= Beginning of Section =

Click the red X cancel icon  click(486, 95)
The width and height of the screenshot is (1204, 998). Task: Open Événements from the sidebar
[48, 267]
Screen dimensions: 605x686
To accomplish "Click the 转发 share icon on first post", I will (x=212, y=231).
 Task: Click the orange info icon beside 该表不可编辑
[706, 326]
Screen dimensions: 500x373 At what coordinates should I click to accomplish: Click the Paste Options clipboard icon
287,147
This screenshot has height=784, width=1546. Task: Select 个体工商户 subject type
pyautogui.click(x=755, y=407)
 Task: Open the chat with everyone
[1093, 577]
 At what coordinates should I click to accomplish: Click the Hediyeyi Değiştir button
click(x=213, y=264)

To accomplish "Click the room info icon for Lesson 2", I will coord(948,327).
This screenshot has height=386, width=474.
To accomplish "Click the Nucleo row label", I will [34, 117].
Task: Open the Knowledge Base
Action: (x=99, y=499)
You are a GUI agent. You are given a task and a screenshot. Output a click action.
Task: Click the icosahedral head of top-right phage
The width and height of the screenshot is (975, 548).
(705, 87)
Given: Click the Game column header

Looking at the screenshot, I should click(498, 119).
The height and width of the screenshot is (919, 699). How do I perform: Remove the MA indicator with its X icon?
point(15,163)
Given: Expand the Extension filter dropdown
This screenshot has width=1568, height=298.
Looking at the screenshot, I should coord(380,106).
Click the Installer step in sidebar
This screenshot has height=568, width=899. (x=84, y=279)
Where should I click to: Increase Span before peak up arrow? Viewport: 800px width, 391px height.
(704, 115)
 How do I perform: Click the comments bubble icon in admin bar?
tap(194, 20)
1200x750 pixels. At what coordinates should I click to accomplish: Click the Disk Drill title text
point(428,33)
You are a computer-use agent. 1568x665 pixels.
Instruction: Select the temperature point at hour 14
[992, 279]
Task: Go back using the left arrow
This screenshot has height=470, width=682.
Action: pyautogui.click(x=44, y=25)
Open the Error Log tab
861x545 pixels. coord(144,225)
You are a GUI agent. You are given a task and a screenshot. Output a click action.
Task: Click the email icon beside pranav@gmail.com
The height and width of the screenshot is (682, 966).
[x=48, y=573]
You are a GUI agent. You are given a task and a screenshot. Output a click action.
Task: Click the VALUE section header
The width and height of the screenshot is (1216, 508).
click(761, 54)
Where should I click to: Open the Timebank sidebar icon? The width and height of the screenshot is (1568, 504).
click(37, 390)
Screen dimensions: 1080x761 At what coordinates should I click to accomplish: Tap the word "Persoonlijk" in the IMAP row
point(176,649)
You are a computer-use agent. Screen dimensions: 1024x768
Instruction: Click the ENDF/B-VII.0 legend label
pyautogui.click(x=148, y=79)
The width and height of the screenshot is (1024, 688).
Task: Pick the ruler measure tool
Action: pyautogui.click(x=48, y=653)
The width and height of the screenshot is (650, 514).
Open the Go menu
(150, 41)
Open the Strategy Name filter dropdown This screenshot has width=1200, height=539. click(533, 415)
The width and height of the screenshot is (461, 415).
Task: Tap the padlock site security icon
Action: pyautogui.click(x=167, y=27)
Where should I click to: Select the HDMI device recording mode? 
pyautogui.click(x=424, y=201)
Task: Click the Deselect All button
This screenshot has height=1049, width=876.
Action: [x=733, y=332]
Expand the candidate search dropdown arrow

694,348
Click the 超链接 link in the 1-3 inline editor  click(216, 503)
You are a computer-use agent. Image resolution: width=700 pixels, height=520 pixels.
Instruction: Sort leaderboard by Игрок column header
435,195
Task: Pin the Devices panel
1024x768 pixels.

= End of Section =

Problem details:
Scan the data, and report each line that uses the word "computer".

Reply:
You are a computer-use agent. 1568x665 pixels.
You are a computer-use agent. Screen dimensions: 1024x768
You are a computer-use agent. Image resolution: width=700 pixels, height=520 pixels.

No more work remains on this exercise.